Rich, dark caramel and silky gourmet chocolate immediately hit the tip of the tongue and start moving backward through the mouth. There’s a nuttiness, too. It would be like biting into a chocolate bar after eating butter pecan ice cream, except the oak influence keeps ample spice present and accounted for. The fruit is present but slightly dulled compared to the nose; it’s baked berry, baked apple, and dried apricot lingering a layer (or two) below the initial creamy sweetness. Fruit cooked over a campfire, anyone? There’s spice on the upper palate, which gradually transitions into cooling mint at the very back of the tongue. That’s coupled with brown sugar toward the back of the midpalate, and the whole package is carried by a viscous mouthfeel in line with the proof. Guess what it doesn’t have? Drying, overpowering astringency. Maker’s Mark clearly worked to find the nexus of age and drinkability that wouldn’t turn this expression into an oaky soup. At that, the distillery has succeeded with grace.

Finish

The finish leans toward the sweet, with those richer flavors gradually giving way to maple syrup. It’s long without feeling clingy, steadily dissipating without a discernible flatline. I wish the finish maintained close to the same complexity as the midpalate, though I find such a continuation one of the rarest feats in American whiskey.

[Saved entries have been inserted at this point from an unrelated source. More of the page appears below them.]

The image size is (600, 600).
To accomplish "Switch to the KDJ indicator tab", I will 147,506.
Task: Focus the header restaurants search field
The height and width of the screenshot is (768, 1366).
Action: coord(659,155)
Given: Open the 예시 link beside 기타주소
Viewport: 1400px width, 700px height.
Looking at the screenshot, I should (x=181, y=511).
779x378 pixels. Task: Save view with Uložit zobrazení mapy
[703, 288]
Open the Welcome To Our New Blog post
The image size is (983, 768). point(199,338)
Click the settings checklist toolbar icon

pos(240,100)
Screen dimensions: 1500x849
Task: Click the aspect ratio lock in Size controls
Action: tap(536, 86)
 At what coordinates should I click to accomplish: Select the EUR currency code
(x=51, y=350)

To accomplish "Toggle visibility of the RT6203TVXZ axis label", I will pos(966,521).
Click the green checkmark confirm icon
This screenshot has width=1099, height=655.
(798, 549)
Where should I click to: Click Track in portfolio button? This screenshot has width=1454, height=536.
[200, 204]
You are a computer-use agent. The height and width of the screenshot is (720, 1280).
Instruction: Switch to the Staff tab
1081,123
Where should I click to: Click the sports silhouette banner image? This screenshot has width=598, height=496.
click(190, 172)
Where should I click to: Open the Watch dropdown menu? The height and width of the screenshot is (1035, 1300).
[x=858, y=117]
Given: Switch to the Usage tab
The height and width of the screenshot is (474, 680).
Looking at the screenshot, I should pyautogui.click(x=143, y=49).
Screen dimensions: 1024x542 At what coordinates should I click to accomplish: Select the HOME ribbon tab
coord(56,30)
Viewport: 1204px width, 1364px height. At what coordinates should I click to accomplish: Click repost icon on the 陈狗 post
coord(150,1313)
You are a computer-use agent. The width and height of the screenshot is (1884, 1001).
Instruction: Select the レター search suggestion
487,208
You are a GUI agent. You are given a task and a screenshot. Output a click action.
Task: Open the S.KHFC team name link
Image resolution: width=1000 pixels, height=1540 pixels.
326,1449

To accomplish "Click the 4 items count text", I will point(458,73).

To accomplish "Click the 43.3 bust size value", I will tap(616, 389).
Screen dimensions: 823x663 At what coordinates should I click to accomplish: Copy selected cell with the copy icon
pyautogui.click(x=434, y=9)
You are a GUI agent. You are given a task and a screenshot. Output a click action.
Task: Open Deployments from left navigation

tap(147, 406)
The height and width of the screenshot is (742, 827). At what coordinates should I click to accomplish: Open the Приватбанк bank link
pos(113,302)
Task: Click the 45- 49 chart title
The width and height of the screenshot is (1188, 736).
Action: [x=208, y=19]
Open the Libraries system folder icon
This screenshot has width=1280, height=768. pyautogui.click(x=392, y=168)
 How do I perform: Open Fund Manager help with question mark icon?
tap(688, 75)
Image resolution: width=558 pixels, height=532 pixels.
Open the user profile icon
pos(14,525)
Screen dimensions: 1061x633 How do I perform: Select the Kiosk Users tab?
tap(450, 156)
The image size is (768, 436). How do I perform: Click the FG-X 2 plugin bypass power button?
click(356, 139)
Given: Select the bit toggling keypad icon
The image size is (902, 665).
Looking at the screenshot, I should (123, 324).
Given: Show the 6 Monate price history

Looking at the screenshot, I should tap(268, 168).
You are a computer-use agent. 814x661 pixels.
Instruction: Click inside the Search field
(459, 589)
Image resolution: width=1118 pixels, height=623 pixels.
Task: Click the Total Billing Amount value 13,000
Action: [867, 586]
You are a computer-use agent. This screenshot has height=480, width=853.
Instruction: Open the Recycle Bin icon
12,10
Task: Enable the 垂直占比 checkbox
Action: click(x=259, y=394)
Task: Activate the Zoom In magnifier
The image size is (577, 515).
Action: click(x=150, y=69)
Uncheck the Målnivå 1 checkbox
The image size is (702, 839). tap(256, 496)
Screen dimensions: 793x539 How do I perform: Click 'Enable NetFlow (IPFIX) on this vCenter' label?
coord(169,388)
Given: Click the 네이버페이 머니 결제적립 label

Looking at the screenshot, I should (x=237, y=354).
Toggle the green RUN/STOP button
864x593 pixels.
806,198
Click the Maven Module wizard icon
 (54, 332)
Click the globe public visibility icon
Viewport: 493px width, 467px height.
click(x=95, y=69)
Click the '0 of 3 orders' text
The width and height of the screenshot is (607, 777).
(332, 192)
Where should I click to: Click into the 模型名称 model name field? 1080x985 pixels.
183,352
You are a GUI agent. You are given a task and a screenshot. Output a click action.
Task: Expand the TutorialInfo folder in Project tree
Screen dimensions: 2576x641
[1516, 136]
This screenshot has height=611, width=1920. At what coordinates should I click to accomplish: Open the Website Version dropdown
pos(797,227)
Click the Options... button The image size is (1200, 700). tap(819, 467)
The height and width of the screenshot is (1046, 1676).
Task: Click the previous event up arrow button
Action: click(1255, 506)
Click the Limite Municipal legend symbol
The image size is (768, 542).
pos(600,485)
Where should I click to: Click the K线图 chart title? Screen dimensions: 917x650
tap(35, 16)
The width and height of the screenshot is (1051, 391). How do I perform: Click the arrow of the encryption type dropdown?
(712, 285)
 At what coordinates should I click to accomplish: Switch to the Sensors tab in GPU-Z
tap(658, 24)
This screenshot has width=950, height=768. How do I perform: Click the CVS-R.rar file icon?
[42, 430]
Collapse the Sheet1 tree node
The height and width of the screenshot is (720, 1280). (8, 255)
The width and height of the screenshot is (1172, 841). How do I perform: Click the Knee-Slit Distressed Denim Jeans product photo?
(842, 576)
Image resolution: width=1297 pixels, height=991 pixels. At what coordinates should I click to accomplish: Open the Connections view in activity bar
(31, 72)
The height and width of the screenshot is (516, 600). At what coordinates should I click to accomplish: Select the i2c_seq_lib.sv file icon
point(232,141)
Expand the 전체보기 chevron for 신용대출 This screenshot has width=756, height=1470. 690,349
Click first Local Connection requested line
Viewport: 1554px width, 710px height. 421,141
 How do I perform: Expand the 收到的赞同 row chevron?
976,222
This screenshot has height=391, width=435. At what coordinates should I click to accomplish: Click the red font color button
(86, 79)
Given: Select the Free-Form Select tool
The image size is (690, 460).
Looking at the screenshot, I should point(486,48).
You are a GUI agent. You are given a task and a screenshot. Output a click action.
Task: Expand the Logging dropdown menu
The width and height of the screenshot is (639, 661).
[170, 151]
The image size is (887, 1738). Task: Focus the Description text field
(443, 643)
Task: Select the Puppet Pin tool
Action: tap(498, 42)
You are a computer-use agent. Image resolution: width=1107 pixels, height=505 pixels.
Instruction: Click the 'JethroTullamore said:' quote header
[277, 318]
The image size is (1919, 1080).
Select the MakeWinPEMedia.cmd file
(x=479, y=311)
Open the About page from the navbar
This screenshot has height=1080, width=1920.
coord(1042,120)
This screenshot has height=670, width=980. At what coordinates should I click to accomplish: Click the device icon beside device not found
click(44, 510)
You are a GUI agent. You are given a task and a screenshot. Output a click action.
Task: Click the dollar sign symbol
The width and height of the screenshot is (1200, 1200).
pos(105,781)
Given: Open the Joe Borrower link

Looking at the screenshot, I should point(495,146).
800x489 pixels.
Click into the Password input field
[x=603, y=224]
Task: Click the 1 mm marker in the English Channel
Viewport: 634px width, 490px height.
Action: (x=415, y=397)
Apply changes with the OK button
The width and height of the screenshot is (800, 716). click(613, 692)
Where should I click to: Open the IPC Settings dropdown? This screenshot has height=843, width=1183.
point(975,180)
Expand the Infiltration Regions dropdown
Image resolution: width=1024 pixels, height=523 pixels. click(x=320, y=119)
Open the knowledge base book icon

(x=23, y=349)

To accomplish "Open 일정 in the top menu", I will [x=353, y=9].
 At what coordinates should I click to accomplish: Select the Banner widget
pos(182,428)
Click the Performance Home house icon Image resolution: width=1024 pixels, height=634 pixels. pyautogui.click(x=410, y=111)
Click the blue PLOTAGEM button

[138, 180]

Maker’s Mark Cellar Aged Rating

95/100

Recap

Maker’s Mark fans have clamored for years for older, age-stated whiskey. I’m happy to report the wait was very much worth it. The Loretto-based distillery has taken its distillate to new heights, and Cellar Aged should immediately become the gem in the Maker’s Mark lineup. With a nearly-flawless first release, we’ll be waiting patiently to see how the Cellar Aged program develops. If it can take the brand’s bourbon to even greater heights, Cellar Aged will be something to look forward to indeed.